#### TASK PROMPT:
Within the listing below, determine how many lines hold the word "agent". Give the number with no commentary.

#### DATA SECTION:
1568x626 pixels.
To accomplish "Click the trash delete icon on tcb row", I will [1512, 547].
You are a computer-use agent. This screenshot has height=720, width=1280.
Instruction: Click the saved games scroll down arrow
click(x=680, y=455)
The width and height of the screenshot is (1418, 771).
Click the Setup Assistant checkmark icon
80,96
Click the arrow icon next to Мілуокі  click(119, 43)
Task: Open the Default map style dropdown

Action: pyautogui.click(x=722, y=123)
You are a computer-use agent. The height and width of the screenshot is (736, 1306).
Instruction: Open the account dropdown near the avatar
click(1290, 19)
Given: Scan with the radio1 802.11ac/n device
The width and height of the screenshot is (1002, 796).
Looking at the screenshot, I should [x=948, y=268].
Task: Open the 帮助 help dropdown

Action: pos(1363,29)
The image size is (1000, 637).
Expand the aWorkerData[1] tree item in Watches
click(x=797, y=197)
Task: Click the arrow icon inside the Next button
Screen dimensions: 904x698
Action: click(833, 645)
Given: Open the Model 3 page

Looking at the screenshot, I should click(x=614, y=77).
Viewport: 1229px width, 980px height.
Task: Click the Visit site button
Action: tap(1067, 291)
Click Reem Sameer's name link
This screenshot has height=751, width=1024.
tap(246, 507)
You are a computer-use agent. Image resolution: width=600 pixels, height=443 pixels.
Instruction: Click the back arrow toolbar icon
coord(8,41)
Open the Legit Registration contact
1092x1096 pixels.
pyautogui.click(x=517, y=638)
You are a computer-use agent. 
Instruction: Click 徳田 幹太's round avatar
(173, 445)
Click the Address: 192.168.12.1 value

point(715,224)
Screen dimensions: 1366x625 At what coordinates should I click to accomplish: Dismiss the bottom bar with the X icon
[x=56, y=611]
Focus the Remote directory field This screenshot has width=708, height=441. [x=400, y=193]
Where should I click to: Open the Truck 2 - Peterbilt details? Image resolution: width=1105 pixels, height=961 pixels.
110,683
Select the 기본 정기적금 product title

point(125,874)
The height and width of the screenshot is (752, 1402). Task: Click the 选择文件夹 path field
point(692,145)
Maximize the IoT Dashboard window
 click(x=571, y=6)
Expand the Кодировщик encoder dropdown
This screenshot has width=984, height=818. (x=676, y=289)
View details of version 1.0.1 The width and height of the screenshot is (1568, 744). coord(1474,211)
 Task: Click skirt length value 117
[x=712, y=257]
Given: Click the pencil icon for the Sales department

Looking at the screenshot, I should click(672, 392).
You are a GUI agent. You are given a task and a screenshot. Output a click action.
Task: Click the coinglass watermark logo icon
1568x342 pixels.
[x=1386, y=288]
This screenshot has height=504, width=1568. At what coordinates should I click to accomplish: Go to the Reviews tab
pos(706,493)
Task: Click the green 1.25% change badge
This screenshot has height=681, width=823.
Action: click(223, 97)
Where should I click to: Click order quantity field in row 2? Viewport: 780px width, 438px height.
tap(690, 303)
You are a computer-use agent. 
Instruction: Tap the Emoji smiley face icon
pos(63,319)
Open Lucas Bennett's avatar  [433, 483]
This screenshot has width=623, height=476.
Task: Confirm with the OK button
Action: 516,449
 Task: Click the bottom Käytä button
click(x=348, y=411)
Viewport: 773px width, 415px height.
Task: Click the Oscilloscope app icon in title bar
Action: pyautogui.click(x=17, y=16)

#### ANSWER SECTION:
6